He drove the boy, who by now was drowsy, gorged with cake, to the embassy. Margit stayed in the house; she preferred not to be seen. In the night they clung to each other through long, sleepless hours.

“I got you back. He gave you back to me when He could have taken you.”

“Who?”

“He,” she whispered gravely. “You believe that He exists.”

Then he remembered the elephant as it turned with unimaginable lightness, and its fluid gallop, which made the earth groan.

“I think he was unnerved by the broken sugar cane in the boy’s hand. It reminded him of a whip,” he explained.

“No, they don’t use whips on elephants. You know that very well,” she insisted. “It was a sign.”

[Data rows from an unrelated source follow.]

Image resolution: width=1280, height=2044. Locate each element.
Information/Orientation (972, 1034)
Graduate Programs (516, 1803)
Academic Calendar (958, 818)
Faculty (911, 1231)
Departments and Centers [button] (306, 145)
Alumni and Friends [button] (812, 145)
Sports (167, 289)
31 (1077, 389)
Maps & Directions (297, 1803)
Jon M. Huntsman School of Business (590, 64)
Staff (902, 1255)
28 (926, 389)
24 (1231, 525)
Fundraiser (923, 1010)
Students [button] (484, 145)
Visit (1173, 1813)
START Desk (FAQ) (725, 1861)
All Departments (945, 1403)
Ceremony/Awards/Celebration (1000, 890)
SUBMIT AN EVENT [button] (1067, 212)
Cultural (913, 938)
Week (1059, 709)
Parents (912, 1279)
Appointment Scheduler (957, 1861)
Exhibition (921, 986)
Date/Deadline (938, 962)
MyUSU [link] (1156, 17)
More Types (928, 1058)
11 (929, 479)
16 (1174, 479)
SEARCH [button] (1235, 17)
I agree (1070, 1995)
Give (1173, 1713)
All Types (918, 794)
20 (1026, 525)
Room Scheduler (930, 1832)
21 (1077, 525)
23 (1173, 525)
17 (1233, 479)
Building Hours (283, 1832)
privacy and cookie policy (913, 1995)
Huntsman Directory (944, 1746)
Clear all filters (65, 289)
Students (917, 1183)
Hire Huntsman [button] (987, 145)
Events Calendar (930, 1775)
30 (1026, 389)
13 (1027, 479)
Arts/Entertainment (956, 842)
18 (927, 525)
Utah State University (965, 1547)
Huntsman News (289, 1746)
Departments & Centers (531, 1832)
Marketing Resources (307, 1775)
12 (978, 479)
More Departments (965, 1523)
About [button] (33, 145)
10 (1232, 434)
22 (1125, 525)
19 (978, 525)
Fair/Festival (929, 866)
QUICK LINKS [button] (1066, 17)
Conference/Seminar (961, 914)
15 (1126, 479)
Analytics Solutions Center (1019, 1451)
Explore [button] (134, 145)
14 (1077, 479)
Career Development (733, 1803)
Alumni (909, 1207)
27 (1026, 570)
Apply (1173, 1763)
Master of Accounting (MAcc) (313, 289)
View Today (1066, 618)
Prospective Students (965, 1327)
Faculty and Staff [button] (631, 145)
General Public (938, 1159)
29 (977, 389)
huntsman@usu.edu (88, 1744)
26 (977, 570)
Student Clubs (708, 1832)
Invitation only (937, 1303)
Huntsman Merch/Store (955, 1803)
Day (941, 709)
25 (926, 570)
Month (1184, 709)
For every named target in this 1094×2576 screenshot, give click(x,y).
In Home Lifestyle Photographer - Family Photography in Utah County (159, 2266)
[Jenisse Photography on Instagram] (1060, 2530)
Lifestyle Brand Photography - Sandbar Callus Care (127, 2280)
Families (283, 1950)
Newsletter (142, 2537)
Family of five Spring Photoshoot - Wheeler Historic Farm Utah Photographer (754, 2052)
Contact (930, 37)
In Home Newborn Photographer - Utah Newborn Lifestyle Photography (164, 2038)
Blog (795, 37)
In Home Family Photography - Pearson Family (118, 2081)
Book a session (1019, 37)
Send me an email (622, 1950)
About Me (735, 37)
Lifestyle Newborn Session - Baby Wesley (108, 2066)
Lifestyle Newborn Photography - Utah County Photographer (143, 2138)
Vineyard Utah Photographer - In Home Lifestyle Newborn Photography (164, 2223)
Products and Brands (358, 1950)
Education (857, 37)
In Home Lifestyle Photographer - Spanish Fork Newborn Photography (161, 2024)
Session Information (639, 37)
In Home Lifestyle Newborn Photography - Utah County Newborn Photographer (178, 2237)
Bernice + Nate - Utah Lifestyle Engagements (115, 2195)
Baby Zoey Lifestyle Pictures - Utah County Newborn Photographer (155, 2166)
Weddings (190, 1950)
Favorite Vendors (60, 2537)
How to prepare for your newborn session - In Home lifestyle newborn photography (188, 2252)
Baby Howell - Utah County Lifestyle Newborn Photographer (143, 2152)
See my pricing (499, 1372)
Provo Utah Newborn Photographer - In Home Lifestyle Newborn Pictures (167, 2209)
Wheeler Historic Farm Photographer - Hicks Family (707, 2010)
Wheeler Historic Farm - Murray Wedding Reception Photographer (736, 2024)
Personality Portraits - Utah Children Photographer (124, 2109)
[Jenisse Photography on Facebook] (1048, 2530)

They lay in silence for a moment. His heart beat its measured rhythm under her hand.

“It beats,” she whispered almost reverently. “It beats for me.”

“You’re becoming as superstitious as a Hindu woman. It doesn’t know who it’s beating for. And if it does, it beats for itself, as it was formed to do in my mother’s womb,” he said to ease her tension.

But she did not quarrel with him. She kissed him on the mouth so he would say nothing that could cause her pain.

The next day the cryptographer showed him a notice in a newspaper and thanked him effusively, for Mihaly had blurted out the whole story. The counselor read that before soldiers shot the crazed elephant, he had wreaked havoc at a bazaar and trampled two people.

He stopped the car behind the large trunks of trees that were growing beside the road. Behind a stone pillar marking the sacred trail of King Ashoka, grayish-brown cottages stood among the thorn bushes, their walls patched with great clots of clay and dung. Women were cutting dry grass with sickles and using it to fill out the sparse sheaves of thatch on the roofs. Children were shouting in the ruined temple and running around under long strips of fabric — freshly laundered saris — that had been hung over the shrubbery.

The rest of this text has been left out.